Before McMILLIAN, HANSEN, and MORRIS SHEPPARD ARNOLD, Circuit Judges.
Gilbert Mendoza, a South Dakota inmate, appeals the district court's denial of his 28 U.S.C. § 2254 petition. We affirm.
The Honorable John Bailey Jones, Chief Judge, United States District Court for the District of South Dakota.

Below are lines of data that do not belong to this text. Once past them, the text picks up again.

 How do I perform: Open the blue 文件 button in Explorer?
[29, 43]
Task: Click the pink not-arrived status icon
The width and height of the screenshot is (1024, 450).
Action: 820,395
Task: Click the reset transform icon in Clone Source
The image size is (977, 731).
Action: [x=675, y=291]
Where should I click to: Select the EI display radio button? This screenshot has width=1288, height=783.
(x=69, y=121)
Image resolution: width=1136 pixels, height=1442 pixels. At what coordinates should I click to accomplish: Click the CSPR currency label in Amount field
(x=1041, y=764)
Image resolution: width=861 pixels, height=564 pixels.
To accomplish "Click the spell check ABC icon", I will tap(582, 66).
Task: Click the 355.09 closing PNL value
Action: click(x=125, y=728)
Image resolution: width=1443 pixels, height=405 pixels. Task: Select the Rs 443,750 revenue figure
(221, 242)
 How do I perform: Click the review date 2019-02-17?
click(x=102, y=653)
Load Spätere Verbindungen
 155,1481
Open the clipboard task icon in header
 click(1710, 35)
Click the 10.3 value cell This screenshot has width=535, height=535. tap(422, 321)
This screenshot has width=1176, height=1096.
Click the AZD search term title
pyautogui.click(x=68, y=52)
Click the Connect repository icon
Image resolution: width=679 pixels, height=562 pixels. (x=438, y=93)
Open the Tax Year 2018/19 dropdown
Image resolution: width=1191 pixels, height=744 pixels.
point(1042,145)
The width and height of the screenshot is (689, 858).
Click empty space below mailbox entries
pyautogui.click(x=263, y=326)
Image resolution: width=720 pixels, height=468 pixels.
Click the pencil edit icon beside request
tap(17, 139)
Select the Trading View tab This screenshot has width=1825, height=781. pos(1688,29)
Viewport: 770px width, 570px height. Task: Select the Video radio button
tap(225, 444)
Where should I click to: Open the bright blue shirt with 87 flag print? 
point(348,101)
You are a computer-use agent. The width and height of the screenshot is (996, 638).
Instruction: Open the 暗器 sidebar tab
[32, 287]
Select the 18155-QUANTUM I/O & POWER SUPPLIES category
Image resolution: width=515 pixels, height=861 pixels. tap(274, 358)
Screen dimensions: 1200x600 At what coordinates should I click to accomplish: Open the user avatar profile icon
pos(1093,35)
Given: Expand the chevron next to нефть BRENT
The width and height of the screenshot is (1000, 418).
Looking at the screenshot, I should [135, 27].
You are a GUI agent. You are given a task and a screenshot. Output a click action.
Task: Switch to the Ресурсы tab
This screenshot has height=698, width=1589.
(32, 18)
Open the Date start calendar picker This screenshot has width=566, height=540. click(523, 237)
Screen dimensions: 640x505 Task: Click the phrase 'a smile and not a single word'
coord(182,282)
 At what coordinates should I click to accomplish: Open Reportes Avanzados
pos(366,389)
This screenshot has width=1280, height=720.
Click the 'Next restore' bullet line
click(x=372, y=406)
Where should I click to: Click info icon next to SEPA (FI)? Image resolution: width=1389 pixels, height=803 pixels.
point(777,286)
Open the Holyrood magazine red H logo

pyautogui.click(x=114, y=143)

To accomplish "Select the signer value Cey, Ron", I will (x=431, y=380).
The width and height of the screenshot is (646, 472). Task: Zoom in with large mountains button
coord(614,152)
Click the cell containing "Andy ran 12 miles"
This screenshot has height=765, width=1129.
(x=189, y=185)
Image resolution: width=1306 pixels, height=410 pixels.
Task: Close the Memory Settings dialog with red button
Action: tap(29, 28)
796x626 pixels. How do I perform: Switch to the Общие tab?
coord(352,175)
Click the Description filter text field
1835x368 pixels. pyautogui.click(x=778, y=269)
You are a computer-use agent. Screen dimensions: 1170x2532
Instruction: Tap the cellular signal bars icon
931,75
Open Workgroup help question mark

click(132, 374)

In April 1990, a South Dakota grand jury charged Mendoza with two counts of first-degree rape involving the five year-old daughter of his live-in girlfriend. Prior to trial, Mendoza moved twice for the appointment of Dr. William Arbes, a psychologist, as an expert to testify that Mendoza's personality was inconsistent with that of a child rapist. The court denied both motions, concluding that Dr. Arbes's testimony would be inadmissible under South Dakota law. In November 1990, the jury convicted Mendoza of one count of first-degree rape. The court sentenced Mendoza to ten years imprisonment. On direct appeal, Mendoza raised only one issue — that the trial court denied him due process by denying his motion for the appointment of an expert psychologist and by not allowing the expert to be called as a witness. The South Dakota Supreme Court summarily affirmed, concluding that the appeal was meritless because the issue was "clearly controlled by settled South Dakota law or federal law" and "there clearly was not an abuse of discretion." See State v. Mendoza, 474 N.W.2d 905 (S.D. 1991) (table). The district court considered the same issue in this section 2254 petition, and rejected it.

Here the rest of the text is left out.